## Target pointing data
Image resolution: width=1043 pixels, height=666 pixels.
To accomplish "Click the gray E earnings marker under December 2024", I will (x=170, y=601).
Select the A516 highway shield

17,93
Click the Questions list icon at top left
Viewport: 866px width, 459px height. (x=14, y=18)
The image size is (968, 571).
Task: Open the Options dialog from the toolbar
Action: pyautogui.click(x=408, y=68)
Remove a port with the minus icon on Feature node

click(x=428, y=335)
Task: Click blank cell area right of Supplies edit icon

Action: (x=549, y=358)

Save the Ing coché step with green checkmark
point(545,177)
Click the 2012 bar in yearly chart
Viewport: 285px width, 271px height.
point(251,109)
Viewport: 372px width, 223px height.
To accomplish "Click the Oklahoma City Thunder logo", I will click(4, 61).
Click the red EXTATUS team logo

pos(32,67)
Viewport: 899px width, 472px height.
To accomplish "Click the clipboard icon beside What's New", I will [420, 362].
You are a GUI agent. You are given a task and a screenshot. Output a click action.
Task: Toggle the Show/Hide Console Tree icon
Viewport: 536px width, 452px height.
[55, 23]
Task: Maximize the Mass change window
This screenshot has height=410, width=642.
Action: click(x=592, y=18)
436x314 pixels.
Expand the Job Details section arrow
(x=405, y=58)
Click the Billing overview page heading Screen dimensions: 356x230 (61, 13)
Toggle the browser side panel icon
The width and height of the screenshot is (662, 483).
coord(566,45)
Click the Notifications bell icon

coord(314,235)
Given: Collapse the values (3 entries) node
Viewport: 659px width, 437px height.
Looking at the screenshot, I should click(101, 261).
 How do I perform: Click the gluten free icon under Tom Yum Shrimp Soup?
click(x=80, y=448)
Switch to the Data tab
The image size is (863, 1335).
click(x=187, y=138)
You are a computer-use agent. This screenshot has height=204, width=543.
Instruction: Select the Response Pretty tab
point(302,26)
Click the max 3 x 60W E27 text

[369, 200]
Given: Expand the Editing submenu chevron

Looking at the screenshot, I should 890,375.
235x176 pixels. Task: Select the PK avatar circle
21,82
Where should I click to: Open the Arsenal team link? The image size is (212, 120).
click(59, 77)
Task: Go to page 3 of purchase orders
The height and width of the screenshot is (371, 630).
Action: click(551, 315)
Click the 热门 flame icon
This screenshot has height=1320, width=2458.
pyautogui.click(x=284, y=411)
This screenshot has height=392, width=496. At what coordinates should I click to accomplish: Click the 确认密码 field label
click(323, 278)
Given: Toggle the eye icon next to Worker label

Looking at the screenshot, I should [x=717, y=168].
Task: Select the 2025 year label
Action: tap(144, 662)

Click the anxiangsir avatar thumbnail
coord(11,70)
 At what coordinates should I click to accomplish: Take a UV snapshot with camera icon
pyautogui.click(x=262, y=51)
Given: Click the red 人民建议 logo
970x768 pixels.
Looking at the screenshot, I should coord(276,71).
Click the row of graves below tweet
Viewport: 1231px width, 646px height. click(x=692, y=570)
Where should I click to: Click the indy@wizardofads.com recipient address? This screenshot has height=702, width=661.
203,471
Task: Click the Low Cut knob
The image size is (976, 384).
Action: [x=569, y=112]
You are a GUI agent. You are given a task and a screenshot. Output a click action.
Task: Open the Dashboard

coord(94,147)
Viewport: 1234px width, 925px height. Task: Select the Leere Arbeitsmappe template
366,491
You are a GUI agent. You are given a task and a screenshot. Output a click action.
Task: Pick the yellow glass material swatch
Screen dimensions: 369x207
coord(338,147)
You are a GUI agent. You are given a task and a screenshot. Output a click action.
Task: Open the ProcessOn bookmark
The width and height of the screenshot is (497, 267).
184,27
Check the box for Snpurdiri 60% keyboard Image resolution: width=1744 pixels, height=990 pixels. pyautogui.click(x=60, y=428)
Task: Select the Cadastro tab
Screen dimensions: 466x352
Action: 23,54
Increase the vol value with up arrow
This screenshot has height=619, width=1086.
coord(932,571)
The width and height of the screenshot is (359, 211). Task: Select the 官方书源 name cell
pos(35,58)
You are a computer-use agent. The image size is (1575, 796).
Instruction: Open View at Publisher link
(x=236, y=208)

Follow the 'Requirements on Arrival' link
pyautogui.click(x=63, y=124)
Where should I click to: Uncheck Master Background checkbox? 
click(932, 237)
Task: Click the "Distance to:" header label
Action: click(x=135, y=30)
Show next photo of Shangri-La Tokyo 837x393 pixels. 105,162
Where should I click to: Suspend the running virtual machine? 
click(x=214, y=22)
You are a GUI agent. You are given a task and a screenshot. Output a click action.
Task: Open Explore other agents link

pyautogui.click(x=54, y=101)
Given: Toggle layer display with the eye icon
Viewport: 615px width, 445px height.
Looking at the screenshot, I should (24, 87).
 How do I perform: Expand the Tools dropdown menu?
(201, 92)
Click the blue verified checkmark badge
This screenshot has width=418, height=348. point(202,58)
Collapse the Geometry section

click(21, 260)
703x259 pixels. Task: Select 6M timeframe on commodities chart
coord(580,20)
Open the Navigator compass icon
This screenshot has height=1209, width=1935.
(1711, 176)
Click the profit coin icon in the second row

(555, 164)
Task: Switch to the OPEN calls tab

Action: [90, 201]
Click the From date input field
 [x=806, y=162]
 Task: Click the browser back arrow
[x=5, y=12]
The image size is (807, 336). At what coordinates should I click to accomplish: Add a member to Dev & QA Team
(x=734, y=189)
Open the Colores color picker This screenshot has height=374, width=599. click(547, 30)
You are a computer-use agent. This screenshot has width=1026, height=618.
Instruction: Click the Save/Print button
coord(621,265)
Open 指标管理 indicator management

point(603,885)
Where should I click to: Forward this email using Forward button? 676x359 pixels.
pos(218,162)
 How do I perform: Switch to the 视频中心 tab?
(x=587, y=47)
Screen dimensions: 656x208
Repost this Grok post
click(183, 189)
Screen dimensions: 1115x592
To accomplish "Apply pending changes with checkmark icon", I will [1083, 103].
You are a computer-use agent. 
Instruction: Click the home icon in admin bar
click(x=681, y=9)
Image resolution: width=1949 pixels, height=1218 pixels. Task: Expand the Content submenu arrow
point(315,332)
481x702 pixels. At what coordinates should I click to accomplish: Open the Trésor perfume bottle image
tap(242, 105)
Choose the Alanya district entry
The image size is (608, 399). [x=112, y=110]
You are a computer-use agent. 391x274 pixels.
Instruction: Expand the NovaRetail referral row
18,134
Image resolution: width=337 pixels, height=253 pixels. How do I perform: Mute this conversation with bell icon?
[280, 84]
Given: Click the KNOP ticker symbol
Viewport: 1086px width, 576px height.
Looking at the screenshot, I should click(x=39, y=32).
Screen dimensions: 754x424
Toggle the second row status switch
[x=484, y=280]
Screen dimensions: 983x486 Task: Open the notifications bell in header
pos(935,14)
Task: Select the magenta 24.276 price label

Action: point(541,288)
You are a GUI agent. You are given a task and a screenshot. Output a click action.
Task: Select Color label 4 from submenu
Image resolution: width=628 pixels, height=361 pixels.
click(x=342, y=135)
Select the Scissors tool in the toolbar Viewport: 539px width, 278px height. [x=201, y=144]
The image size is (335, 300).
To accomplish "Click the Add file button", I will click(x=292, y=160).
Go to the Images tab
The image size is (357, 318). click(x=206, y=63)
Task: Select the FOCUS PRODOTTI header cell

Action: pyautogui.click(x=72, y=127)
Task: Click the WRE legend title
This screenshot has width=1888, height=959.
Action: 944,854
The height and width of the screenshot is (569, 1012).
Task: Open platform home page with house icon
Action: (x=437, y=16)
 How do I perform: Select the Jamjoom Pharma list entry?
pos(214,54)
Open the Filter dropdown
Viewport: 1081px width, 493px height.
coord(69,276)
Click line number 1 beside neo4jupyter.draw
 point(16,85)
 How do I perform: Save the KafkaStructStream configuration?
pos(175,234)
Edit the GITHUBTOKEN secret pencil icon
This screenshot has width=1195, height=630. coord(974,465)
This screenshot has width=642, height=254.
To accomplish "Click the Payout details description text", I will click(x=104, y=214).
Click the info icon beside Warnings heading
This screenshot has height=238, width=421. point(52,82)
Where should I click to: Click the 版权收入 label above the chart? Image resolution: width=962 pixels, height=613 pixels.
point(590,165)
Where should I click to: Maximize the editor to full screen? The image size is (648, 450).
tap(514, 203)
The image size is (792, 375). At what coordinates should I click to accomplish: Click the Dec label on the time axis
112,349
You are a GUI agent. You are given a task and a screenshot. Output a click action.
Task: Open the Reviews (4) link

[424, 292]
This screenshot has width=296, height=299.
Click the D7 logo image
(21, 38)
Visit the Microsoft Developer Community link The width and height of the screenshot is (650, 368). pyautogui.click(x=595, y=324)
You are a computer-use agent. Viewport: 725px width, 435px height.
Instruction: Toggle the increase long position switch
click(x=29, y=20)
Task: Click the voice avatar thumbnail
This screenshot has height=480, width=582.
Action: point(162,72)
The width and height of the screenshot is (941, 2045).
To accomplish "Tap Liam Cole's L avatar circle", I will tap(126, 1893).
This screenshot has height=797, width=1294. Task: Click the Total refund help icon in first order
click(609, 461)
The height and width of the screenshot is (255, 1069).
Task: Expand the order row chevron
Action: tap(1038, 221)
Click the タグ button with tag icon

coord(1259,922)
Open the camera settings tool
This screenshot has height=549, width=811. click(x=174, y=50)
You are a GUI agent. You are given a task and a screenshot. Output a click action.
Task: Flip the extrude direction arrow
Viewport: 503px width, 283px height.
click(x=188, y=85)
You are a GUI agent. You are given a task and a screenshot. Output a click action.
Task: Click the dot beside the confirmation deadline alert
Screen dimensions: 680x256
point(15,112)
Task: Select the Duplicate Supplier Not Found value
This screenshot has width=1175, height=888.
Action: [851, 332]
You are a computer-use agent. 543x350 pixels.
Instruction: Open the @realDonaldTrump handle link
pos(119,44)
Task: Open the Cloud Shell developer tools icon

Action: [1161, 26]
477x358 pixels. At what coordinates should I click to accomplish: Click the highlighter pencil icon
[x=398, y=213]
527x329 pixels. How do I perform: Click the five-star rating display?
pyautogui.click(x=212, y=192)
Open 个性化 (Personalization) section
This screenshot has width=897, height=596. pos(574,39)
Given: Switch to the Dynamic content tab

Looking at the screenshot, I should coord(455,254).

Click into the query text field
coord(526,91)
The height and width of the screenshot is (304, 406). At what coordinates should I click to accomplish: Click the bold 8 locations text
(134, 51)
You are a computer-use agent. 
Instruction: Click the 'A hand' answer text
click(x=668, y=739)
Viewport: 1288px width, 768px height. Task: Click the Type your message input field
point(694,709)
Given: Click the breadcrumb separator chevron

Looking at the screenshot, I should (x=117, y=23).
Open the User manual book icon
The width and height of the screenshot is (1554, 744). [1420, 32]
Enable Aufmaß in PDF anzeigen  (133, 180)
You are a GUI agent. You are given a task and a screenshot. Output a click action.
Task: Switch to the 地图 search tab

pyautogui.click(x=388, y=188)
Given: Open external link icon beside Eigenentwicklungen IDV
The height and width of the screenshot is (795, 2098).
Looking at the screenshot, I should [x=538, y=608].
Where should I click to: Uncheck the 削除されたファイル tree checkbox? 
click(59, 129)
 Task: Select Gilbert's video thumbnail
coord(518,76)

## Your task
Please edit the lines from the one with "527x329 pixels. How" to the one with "pyautogui.click(x=388, y=188)", replacing "Switch to the" with "Go to the" and keeping everything else the same.

## Full solution
527x329 pixels. How do I perform: Click the five-star rating display?
pyautogui.click(x=212, y=192)
Open 个性化 (Personalization) section
This screenshot has width=897, height=596. pos(574,39)
Given: Go to the Dynamic content tab

Looking at the screenshot, I should coord(455,254).

Click into the query text field
coord(526,91)
The height and width of the screenshot is (304, 406). At what coordinates should I click to accomplish: Click the bold 8 locations text
(134, 51)
You are a computer-use agent. 
Instruction: Click the 'A hand' answer text
click(x=668, y=739)
Viewport: 1288px width, 768px height. Task: Click the Type your message input field
point(694,709)
Given: Click the breadcrumb separator chevron

Looking at the screenshot, I should (x=117, y=23).
Open the User manual book icon
The width and height of the screenshot is (1554, 744). [1420, 32]
Enable Aufmaß in PDF anzeigen  (133, 180)
You are a GUI agent. You are given a task and a screenshot. Output a click action.
Task: Go to the 地图 search tab

pyautogui.click(x=388, y=188)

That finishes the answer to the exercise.